Если попытаться определить то, что составляло стержень всей его жизни, придавало своеобразие и новизну его деятельности на самых разных поприщах — издательском, критическом, поэтическом, историко-литературном, то это будет неустанное стремление подчинить каждый свой шаг и каждый свой творческий импульс зову вечности. «Немногие для вечности живут», — скажет позднее Мандельштам. Брюсов безраздельно принадлежал к числу этих немногих и не хотел этого скрывать. «Юность моя — юность гения, — записал он в дневнике в 1898 году. — Я жил и поступал так, что оправдать мое поведение могут только великие деяния. Они должны быть, или я буду смешон. Заложить фундамент для храма и построить заурядную гостиницу.

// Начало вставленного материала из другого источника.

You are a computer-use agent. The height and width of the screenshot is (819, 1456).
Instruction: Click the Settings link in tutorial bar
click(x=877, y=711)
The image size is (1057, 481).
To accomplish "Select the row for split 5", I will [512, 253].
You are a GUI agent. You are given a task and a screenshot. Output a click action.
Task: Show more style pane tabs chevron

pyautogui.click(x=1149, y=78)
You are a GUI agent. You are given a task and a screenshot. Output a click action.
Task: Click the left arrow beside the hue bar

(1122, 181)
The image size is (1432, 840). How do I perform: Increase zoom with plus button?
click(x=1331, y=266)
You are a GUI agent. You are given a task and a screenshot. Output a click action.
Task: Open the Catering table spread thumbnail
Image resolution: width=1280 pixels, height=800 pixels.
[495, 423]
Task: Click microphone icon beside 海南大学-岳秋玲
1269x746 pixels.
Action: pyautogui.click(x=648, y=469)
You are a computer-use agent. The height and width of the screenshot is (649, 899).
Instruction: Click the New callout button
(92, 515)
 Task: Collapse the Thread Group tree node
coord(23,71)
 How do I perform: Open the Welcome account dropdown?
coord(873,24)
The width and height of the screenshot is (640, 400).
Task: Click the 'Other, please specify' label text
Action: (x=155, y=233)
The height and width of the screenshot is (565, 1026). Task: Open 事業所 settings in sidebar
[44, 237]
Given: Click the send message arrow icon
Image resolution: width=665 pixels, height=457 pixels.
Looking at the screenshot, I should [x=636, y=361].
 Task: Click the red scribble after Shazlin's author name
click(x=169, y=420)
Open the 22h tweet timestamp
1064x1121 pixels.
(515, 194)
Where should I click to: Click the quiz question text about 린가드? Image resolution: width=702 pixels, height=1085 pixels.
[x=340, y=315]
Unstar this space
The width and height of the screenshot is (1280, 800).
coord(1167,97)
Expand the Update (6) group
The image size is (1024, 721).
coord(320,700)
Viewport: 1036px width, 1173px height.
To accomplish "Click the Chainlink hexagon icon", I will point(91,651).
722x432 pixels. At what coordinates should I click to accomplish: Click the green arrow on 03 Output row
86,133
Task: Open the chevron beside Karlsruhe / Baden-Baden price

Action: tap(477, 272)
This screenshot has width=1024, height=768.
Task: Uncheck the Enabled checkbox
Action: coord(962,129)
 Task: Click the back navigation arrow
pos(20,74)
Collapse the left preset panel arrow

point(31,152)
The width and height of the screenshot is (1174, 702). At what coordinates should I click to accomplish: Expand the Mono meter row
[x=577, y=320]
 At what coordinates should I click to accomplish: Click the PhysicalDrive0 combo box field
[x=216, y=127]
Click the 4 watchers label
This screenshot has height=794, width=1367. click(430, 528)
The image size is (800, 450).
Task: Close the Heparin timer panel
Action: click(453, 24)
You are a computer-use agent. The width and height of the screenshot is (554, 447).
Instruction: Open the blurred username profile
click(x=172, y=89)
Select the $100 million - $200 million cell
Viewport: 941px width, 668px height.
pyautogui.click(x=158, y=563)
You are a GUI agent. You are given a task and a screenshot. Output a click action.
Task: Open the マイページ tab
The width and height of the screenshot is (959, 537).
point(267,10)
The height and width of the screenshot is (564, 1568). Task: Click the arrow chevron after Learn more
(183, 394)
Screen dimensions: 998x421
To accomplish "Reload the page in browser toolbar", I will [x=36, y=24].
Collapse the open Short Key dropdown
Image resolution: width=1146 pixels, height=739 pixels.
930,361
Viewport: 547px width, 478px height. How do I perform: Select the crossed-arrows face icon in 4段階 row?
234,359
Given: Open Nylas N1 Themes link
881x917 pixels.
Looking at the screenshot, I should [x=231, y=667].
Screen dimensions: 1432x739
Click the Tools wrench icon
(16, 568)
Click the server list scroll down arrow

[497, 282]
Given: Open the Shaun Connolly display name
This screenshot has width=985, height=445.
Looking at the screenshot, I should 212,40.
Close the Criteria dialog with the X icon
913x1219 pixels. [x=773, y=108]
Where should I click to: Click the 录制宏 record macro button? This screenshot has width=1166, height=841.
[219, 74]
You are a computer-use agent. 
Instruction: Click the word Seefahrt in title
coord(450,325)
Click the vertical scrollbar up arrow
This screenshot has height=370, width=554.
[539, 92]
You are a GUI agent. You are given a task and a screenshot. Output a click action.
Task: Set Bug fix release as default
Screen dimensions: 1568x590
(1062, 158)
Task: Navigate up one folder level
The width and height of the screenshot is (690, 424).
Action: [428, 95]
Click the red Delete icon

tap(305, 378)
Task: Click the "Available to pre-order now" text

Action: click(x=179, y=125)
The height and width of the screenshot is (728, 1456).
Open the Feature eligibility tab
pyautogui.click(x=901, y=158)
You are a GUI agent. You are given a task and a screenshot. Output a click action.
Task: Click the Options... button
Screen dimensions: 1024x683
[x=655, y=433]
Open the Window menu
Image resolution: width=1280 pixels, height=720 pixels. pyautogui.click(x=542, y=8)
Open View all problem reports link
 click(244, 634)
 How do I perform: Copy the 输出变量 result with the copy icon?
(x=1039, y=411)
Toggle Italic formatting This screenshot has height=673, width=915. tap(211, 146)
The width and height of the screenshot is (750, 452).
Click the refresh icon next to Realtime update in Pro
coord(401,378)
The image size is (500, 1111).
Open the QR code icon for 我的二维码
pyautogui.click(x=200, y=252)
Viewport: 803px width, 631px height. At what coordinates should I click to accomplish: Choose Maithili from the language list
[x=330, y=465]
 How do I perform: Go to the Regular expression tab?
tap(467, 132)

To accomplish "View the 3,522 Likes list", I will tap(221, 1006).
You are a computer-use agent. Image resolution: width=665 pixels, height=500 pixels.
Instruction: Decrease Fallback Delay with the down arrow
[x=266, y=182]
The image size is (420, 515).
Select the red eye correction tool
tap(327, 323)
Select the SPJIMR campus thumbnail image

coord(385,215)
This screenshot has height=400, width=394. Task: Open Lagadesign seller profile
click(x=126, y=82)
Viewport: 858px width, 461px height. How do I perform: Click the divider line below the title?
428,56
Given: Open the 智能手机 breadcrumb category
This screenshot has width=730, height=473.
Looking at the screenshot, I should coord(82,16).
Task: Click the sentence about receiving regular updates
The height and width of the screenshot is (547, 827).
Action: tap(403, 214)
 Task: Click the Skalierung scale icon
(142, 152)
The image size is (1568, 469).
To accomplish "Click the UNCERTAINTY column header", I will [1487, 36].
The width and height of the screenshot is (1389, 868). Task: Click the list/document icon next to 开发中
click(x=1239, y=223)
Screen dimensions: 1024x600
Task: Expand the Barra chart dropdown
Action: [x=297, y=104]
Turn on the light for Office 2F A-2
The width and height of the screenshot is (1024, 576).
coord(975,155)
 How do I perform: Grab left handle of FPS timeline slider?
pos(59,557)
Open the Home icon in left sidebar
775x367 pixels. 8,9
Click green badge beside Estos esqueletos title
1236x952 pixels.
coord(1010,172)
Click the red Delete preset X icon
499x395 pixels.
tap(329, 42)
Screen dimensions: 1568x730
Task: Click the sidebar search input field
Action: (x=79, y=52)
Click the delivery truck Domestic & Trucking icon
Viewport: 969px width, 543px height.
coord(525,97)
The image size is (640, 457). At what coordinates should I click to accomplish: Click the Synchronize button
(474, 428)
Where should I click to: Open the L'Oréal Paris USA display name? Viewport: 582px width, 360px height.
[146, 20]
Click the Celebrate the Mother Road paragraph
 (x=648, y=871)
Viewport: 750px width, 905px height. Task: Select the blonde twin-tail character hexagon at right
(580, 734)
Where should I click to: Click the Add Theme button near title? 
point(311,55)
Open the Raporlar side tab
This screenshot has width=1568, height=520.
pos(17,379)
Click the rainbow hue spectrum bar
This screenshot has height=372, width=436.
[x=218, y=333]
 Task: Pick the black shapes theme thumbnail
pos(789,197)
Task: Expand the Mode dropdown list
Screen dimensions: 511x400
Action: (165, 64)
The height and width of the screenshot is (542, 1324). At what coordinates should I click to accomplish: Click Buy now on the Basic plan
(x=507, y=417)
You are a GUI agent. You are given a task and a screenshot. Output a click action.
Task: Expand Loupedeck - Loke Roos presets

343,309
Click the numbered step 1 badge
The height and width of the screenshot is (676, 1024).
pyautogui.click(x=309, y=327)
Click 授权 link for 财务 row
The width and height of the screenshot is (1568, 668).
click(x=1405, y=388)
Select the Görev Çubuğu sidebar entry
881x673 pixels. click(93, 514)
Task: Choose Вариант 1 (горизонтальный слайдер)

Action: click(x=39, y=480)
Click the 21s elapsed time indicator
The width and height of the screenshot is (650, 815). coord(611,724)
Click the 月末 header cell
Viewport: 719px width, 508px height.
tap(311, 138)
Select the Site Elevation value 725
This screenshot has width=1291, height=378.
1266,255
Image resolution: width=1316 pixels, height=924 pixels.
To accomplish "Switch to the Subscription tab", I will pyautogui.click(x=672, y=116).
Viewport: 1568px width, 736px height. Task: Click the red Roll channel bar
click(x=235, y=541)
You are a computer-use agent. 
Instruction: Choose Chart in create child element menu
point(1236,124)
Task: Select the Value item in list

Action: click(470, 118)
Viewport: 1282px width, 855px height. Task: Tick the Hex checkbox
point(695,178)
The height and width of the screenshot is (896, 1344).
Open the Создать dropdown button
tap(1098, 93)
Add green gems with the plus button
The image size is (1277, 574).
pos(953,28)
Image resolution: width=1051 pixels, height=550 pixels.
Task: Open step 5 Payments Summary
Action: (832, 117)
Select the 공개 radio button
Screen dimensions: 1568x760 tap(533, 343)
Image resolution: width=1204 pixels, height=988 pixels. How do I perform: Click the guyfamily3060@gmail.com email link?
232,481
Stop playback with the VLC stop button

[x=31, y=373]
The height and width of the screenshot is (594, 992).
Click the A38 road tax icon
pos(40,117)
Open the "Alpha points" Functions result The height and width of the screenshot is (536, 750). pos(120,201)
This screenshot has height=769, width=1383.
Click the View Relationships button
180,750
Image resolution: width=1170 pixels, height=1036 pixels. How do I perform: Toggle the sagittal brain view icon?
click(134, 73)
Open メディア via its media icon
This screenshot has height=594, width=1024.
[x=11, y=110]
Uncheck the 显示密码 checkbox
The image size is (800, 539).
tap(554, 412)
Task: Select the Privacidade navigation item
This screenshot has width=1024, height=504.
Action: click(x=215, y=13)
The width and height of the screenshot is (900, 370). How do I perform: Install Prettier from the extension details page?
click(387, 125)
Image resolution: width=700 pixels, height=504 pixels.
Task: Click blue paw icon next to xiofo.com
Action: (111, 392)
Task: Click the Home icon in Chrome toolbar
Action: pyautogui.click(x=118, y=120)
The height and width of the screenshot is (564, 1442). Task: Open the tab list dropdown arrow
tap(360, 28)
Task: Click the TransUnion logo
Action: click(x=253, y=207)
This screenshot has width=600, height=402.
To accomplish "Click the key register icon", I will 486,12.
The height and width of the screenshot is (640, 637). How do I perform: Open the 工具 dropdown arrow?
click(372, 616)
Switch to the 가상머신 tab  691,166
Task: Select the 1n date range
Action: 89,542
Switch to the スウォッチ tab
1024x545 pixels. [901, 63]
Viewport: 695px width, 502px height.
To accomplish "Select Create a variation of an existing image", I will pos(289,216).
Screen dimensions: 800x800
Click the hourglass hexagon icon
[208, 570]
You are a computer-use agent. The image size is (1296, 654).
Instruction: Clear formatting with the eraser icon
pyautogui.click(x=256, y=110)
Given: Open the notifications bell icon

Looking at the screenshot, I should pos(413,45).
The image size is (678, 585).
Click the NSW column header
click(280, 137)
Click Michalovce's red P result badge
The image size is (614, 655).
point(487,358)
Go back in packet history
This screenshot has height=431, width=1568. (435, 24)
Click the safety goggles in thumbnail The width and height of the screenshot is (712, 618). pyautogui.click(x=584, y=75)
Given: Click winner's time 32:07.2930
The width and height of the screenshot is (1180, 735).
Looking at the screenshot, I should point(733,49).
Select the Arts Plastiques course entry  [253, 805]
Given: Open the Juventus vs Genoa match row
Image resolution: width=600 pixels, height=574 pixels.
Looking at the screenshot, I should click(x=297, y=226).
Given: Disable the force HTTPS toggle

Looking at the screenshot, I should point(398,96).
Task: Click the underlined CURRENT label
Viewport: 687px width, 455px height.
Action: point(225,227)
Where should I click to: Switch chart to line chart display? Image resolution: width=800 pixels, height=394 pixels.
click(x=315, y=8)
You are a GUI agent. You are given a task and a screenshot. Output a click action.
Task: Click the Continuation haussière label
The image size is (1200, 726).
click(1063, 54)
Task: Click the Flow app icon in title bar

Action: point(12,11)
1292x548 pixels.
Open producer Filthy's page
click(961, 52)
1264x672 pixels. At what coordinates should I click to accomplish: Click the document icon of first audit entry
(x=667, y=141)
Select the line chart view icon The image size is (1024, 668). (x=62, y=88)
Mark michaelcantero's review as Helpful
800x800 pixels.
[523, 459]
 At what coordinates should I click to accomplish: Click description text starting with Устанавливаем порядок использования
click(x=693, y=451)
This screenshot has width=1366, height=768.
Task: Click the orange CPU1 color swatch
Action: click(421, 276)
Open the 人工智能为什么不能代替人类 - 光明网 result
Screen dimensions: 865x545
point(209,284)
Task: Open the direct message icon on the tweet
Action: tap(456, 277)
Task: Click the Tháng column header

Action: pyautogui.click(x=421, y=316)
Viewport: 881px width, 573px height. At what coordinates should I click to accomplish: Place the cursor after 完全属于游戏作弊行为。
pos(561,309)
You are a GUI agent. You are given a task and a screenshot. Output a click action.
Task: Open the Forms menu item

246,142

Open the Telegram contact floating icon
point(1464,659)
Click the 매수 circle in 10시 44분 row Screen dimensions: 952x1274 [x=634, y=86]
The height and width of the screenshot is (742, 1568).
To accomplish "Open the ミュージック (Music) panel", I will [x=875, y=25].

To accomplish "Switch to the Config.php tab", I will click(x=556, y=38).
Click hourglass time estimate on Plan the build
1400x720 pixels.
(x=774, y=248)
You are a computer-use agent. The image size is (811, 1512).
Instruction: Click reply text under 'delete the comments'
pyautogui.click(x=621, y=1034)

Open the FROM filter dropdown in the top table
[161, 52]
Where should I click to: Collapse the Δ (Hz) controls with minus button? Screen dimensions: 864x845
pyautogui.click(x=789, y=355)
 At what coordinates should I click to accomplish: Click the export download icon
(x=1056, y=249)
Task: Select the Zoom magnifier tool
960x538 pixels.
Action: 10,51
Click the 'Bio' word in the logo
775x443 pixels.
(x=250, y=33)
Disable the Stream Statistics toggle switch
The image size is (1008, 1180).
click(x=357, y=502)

Я должен идти вперед, я принял на себя это обязательство». И он пытался строить именно храм, завоевав и освоив одну область, спешил завоевывать другие, и так до бесконечности.
Но все это можно понять только при условии изучения Брюсова, опираясь на многое из того, что было скрыто и от современников и от тех, кто пытается составить представление о нем только на основании его стихов. В психологии Брюсова была одна особенность, отталкивавшая многих: почти абсолютная закрытость его личности, которую осознавал он сам и которой зачастую тяготился.